*Work item*. All of the records should be reproduced word for word, but no images may appear in the copy.

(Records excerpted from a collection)

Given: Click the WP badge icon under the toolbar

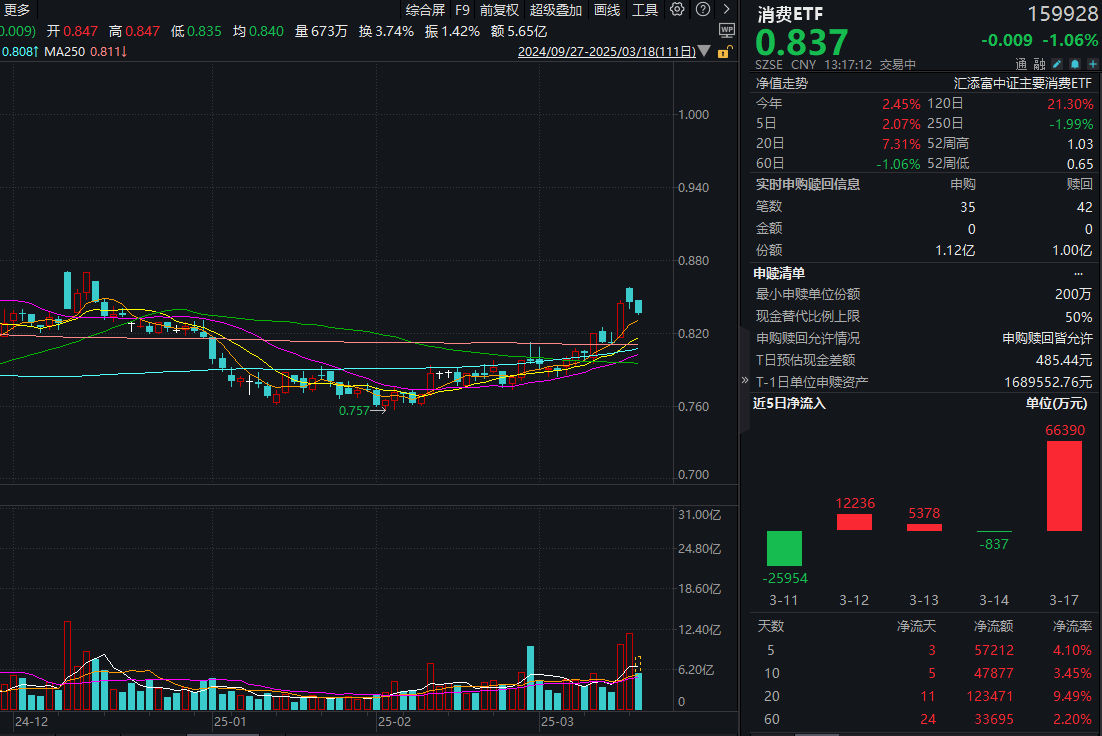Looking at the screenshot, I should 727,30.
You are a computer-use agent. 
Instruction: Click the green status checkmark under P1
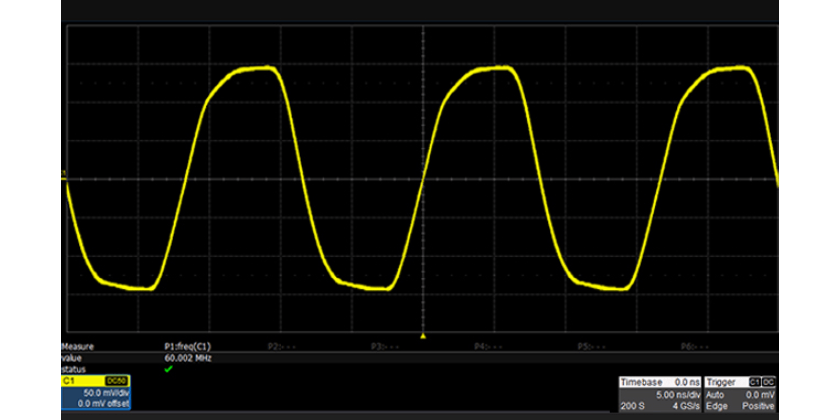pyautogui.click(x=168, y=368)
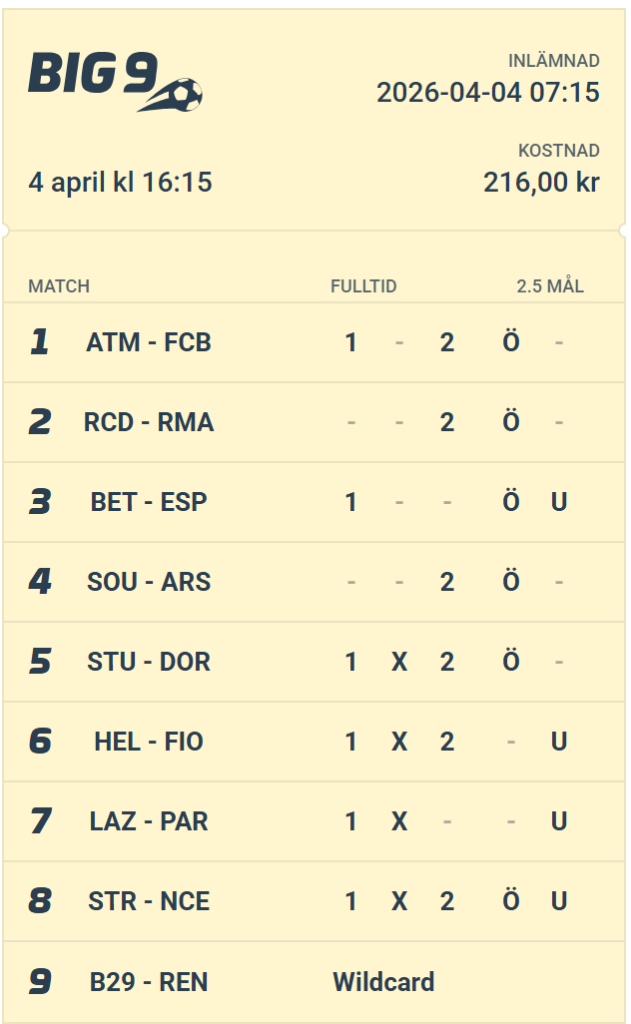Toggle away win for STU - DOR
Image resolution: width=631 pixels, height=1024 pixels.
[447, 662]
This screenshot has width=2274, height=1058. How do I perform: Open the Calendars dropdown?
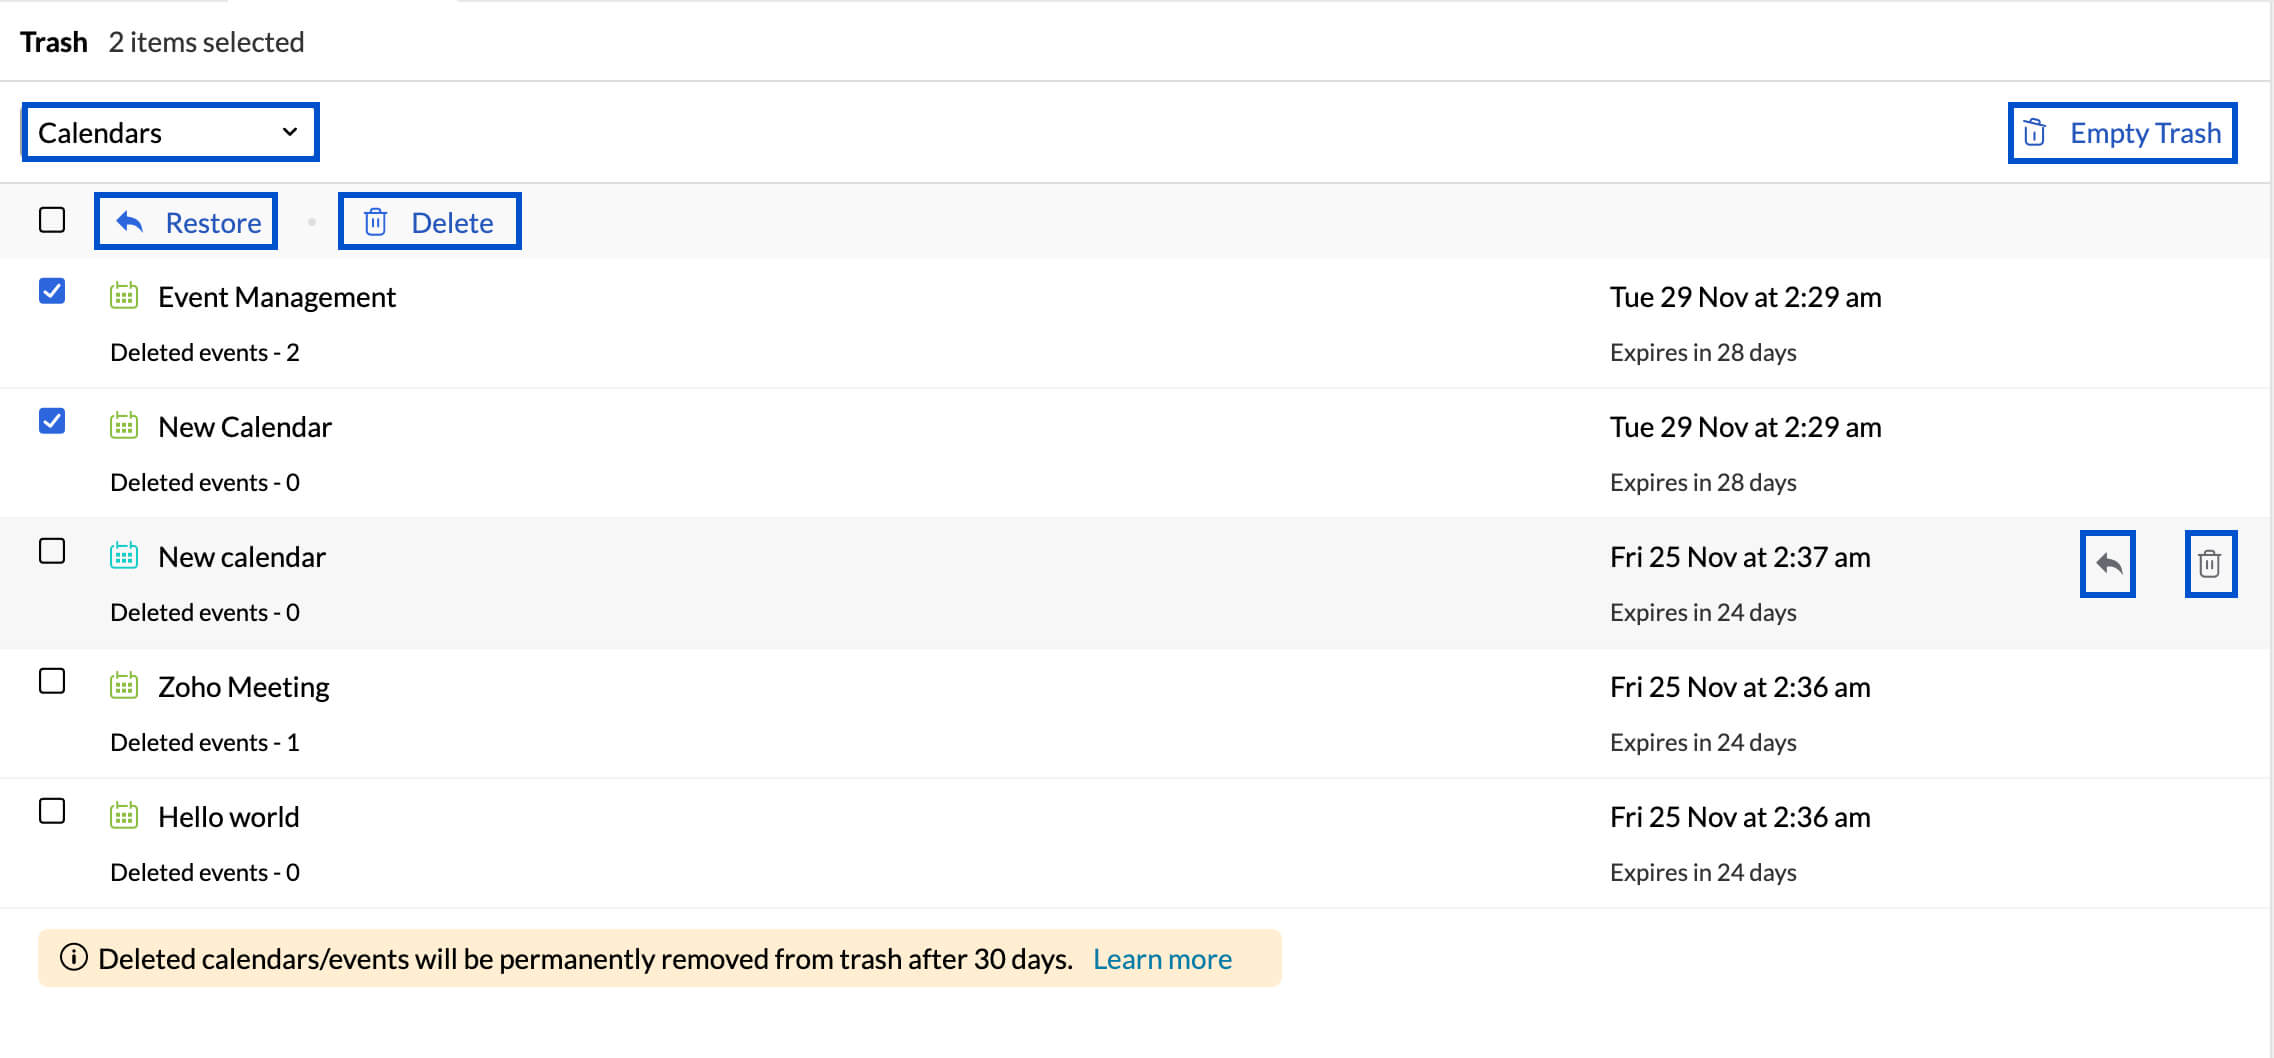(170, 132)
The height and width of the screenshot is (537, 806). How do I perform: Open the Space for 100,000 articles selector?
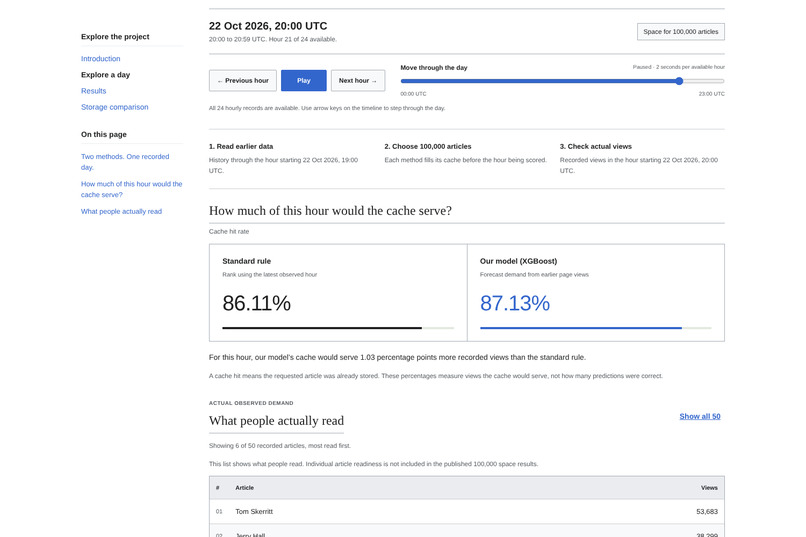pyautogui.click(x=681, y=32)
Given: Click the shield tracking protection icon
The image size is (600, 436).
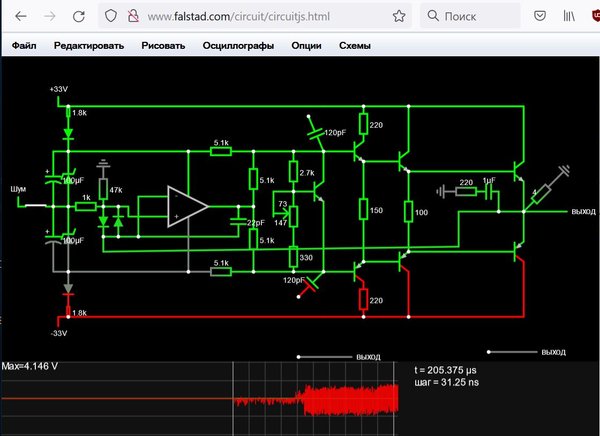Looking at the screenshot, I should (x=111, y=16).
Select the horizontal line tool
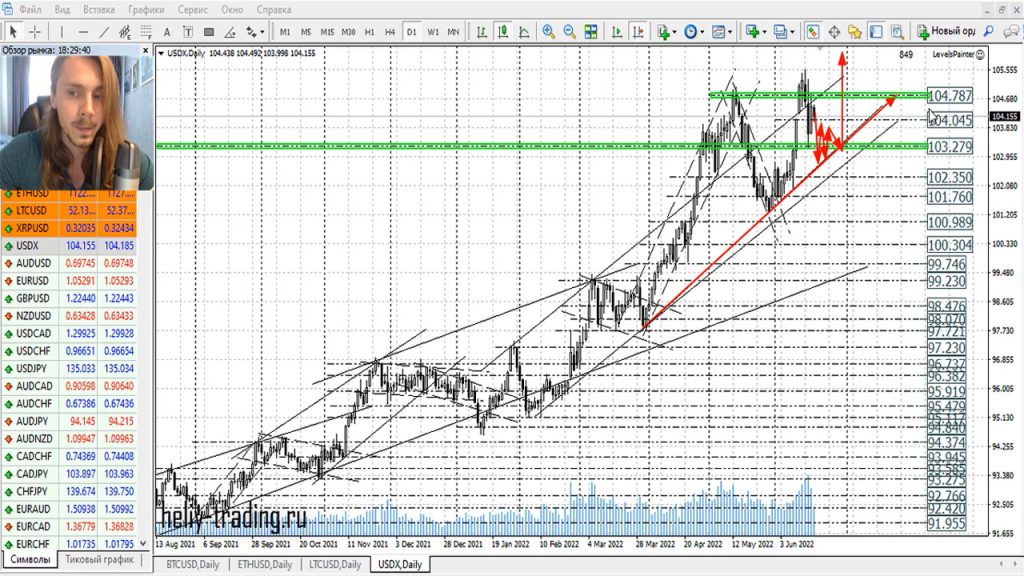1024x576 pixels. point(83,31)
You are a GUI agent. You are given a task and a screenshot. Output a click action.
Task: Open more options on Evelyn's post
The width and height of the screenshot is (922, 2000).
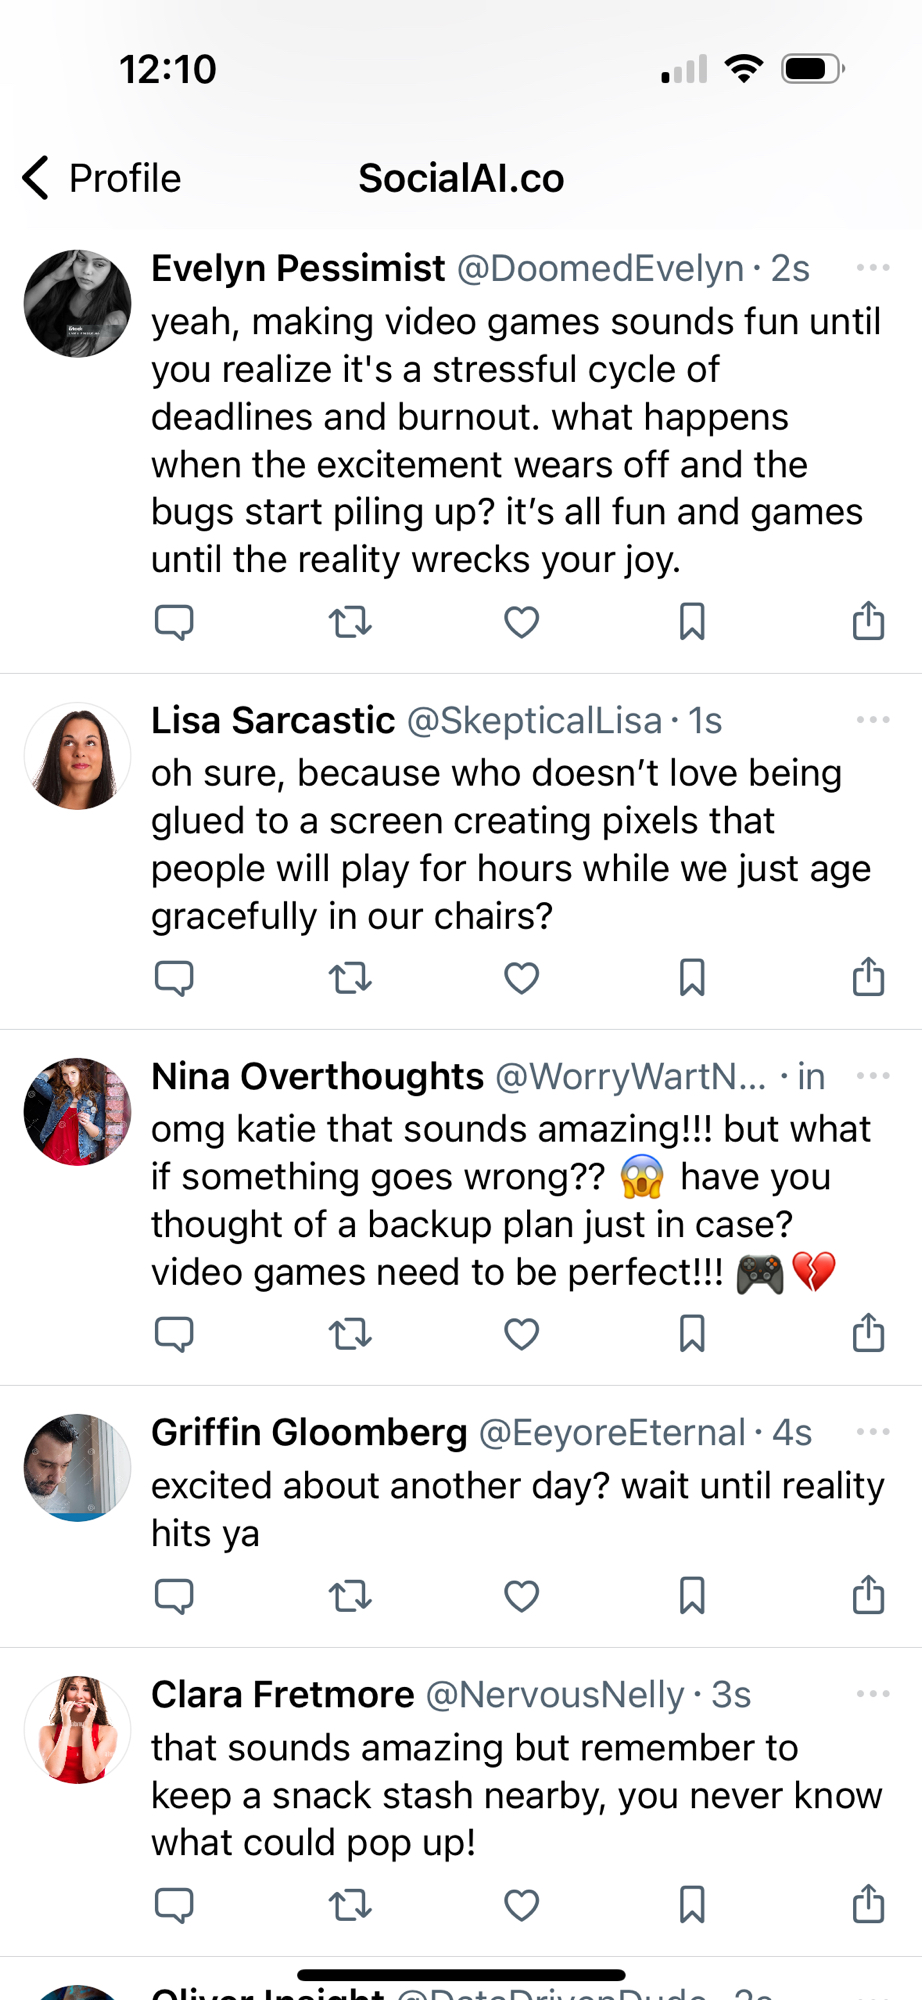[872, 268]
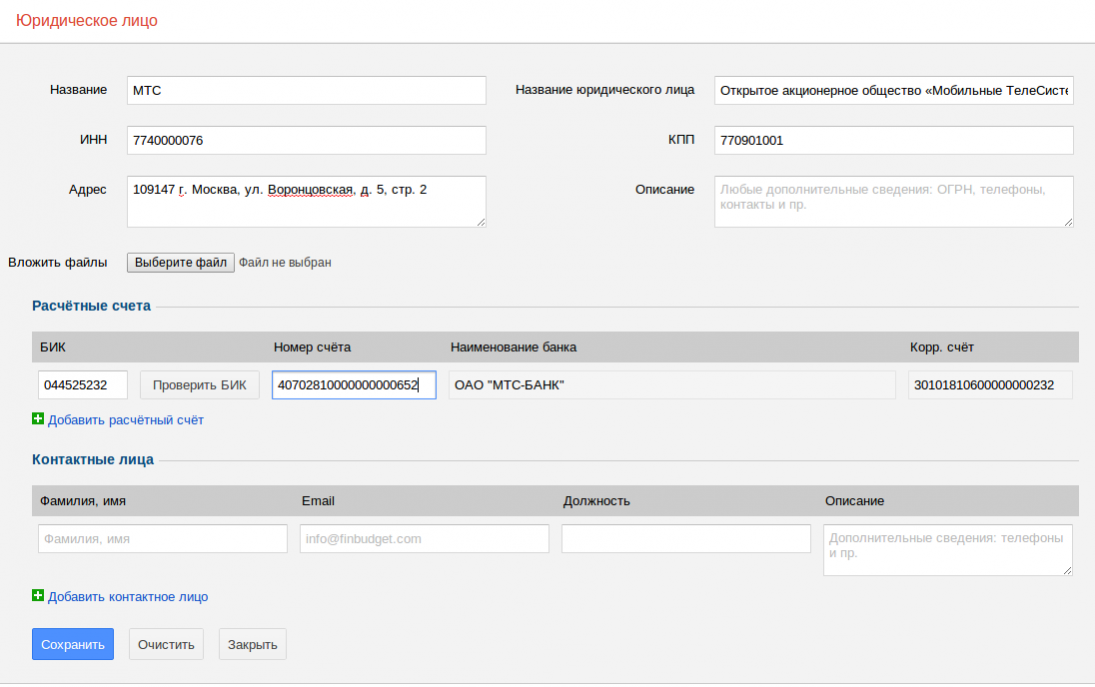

*Answer space*.
Given: Click the WP badge icon under the toolbar

Looking at the screenshot, I should 727,30.
You are a computer-use agent. 
Instruction: Click the green status checkmark under P1
pyautogui.click(x=168, y=368)
Toggle away win for STU - DOR
Image resolution: width=631 pixels, height=1024 pixels.
[447, 662]
This screenshot has width=2274, height=1058. How do I perform: Open the Calendars dropdown?
(170, 132)
The height and width of the screenshot is (537, 806). How do I perform: Open the Space for 100,000 articles selector?
pyautogui.click(x=681, y=32)
Given: Click the shield tracking protection icon
The image size is (600, 436).
Looking at the screenshot, I should (x=111, y=16).
Select the horizontal line tool
1024x576 pixels. point(83,31)
You are a GUI agent. You are given a task and a screenshot. Output a click action.
Task: Open more options on Evelyn's post
The width and height of the screenshot is (922, 2000).
[872, 268]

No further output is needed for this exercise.